| WORK INSTRUCTION |
Write out each entry word for word.

[DATA FOR PROCESSING Boundary: Start]

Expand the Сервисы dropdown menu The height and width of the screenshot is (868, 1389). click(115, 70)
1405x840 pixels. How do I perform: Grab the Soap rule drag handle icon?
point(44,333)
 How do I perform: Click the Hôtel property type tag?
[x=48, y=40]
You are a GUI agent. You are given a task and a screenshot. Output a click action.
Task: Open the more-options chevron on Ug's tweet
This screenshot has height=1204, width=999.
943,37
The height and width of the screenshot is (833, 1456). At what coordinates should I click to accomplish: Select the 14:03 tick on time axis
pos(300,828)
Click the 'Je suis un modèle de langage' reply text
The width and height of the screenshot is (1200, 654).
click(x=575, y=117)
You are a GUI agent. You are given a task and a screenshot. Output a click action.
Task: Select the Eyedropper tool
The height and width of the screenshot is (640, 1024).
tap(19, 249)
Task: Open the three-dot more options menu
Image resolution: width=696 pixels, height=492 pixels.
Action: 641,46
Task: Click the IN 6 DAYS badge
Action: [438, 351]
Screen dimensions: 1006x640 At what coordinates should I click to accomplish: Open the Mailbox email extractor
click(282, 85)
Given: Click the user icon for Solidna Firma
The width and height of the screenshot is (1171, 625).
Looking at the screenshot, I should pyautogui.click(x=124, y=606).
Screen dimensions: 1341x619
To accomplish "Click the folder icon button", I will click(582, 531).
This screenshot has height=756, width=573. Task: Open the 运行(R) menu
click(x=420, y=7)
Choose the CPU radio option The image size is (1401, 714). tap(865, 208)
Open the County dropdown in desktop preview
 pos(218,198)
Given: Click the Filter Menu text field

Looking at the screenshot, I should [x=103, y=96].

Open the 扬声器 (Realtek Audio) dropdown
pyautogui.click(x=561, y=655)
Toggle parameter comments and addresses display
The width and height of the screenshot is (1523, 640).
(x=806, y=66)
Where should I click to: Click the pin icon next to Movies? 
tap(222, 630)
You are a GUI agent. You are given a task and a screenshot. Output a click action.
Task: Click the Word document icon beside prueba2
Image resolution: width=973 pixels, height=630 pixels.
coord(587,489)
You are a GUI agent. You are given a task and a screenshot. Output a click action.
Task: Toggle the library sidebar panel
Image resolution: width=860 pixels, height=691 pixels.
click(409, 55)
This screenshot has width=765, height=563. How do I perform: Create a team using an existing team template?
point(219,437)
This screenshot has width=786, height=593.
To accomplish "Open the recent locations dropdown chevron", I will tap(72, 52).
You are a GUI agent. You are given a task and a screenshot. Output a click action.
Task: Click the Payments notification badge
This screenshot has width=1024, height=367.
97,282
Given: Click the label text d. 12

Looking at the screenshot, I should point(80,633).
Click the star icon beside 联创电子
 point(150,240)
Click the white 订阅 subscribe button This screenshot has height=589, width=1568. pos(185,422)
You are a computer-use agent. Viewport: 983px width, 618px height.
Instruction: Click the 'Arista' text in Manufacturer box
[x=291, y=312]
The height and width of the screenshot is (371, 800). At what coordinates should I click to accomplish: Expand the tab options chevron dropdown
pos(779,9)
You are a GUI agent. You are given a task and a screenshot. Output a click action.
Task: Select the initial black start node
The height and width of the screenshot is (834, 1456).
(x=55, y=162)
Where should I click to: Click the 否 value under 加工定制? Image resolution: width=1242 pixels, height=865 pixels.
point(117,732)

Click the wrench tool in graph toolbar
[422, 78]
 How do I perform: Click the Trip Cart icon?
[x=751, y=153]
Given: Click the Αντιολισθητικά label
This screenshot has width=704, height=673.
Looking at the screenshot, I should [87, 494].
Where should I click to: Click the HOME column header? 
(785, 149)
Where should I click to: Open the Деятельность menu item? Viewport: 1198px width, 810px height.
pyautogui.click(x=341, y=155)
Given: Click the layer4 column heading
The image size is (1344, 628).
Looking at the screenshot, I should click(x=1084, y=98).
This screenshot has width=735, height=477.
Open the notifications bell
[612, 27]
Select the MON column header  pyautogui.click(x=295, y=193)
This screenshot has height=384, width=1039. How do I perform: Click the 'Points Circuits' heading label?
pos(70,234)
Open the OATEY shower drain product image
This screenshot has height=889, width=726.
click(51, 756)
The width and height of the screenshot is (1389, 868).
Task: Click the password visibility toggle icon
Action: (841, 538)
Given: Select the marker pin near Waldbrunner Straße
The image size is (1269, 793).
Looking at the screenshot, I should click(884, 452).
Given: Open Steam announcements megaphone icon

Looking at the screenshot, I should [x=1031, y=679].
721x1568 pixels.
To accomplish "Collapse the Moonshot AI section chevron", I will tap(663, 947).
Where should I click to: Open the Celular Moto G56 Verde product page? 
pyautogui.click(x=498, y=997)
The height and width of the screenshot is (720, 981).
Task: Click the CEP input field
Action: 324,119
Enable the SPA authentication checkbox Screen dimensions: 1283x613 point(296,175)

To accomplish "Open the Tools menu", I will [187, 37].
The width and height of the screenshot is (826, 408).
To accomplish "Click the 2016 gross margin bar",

[DATA FOR PROCESSING Boundary: End]

| FINISHED TASK |
Expand the Сервисы dropdown menu The height and width of the screenshot is (868, 1389). click(115, 70)
1405x840 pixels. How do I perform: Grab the Soap rule drag handle icon?
point(44,333)
 How do I perform: Click the Hôtel property type tag?
[x=48, y=40]
You are a GUI agent. You are given a task and a screenshot. Output a click action.
Task: Open the more-options chevron on Ug's tweet
This screenshot has height=1204, width=999.
943,37
The height and width of the screenshot is (833, 1456). At what coordinates should I click to accomplish: Select the 14:03 tick on time axis
pos(300,828)
Click the 'Je suis un modèle de langage' reply text
The width and height of the screenshot is (1200, 654).
click(x=575, y=117)
You are a GUI agent. You are given a task and a screenshot. Output a click action.
Task: Select the Eyedropper tool
The height and width of the screenshot is (640, 1024).
tap(19, 249)
Task: Open the three-dot more options menu
Image resolution: width=696 pixels, height=492 pixels.
Action: 641,46
Task: Click the IN 6 DAYS badge
Action: [438, 351]
Screen dimensions: 1006x640 At what coordinates should I click to accomplish: Open the Mailbox email extractor
click(282, 85)
Given: Click the user icon for Solidna Firma
The width and height of the screenshot is (1171, 625).
Looking at the screenshot, I should pyautogui.click(x=124, y=606).
Screen dimensions: 1341x619
To accomplish "Click the folder icon button", I will click(582, 531).
This screenshot has height=756, width=573. Task: Open the 运行(R) menu
click(x=420, y=7)
Choose the CPU radio option The image size is (1401, 714). tap(865, 208)
Open the County dropdown in desktop preview
 pos(218,198)
Given: Click the Filter Menu text field

Looking at the screenshot, I should [x=103, y=96].

Open the 扬声器 (Realtek Audio) dropdown
pyautogui.click(x=561, y=655)
Toggle parameter comments and addresses display
The width and height of the screenshot is (1523, 640).
(x=806, y=66)
Where should I click to: Click the pin icon next to Movies? 
tap(222, 630)
You are a GUI agent. You are given a task and a screenshot. Output a click action.
Task: Click the Word document icon beside prueba2
Image resolution: width=973 pixels, height=630 pixels.
coord(587,489)
You are a GUI agent. You are given a task and a screenshot. Output a click action.
Task: Toggle the library sidebar panel
Image resolution: width=860 pixels, height=691 pixels.
click(409, 55)
This screenshot has width=765, height=563. How do I perform: Create a team using an existing team template?
point(219,437)
This screenshot has width=786, height=593.
To accomplish "Open the recent locations dropdown chevron", I will tap(72, 52).
You are a GUI agent. You are given a task and a screenshot. Output a click action.
Task: Click the Payments notification badge
This screenshot has width=1024, height=367.
97,282
Given: Click the label text d. 12

Looking at the screenshot, I should point(80,633).
Click the star icon beside 联创电子
 point(150,240)
Click the white 订阅 subscribe button This screenshot has height=589, width=1568. pos(185,422)
You are a computer-use agent. Viewport: 983px width, 618px height.
Instruction: Click the 'Arista' text in Manufacturer box
[x=291, y=312]
The height and width of the screenshot is (371, 800). At what coordinates should I click to accomplish: Expand the tab options chevron dropdown
pos(779,9)
You are a GUI agent. You are given a task and a screenshot. Output a click action.
Task: Select the initial black start node
The height and width of the screenshot is (834, 1456).
(x=55, y=162)
Where should I click to: Click the 否 value under 加工定制? Image resolution: width=1242 pixels, height=865 pixels.
point(117,732)

Click the wrench tool in graph toolbar
[422, 78]
 How do I perform: Click the Trip Cart icon?
[x=751, y=153]
Given: Click the Αντιολισθητικά label
This screenshot has width=704, height=673.
Looking at the screenshot, I should [87, 494].
Where should I click to: Click the HOME column header? 
(785, 149)
Where should I click to: Open the Деятельность menu item? Viewport: 1198px width, 810px height.
pyautogui.click(x=341, y=155)
Given: Click the layer4 column heading
The image size is (1344, 628).
Looking at the screenshot, I should click(x=1084, y=98).
This screenshot has width=735, height=477.
Open the notifications bell
[612, 27]
Select the MON column header  pyautogui.click(x=295, y=193)
This screenshot has height=384, width=1039. How do I perform: Click the 'Points Circuits' heading label?
pos(70,234)
Open the OATEY shower drain product image
This screenshot has height=889, width=726.
click(51, 756)
The width and height of the screenshot is (1389, 868).
Task: Click the password visibility toggle icon
Action: (841, 538)
Given: Select the marker pin near Waldbrunner Straße
The image size is (1269, 793).
Looking at the screenshot, I should click(884, 452).
Given: Open Steam announcements megaphone icon

Looking at the screenshot, I should [x=1031, y=679].
721x1568 pixels.
To accomplish "Collapse the Moonshot AI section chevron", I will tap(663, 947).
Where should I click to: Open the Celular Moto G56 Verde product page? 
pyautogui.click(x=498, y=997)
The height and width of the screenshot is (720, 981).
Task: Click the CEP input field
Action: 324,119
Enable the SPA authentication checkbox Screen dimensions: 1283x613 point(296,175)

To accomplish "Open the Tools menu", I will [187, 37].
The width and height of the screenshot is (826, 408).
To accomplish "Click the 2016 gross margin bar",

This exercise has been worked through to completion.